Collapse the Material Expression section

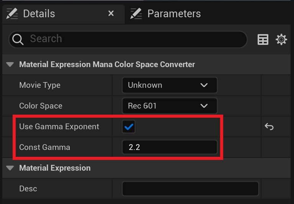[10, 168]

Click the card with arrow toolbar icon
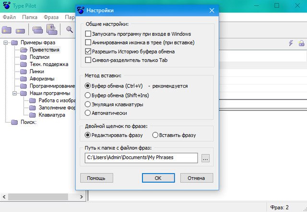coord(51,30)
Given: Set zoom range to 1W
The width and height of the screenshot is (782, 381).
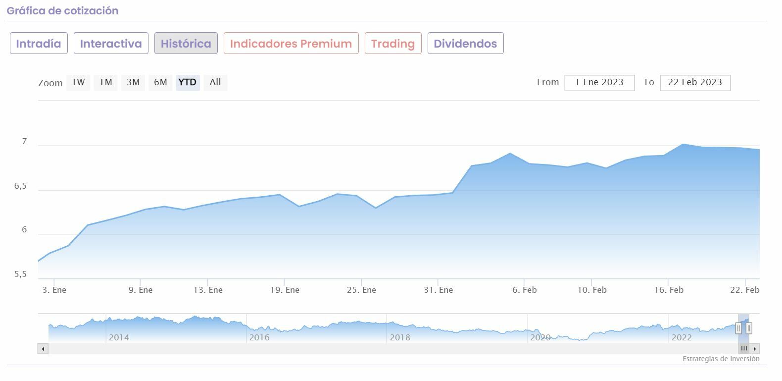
====
In the copy, omit the pictures and give every line of the data exactly.

Collapse the Material Expression section

[10, 168]

Click the card with arrow toolbar icon
coord(51,30)
Given: Set zoom range to 1W
The width and height of the screenshot is (782, 381).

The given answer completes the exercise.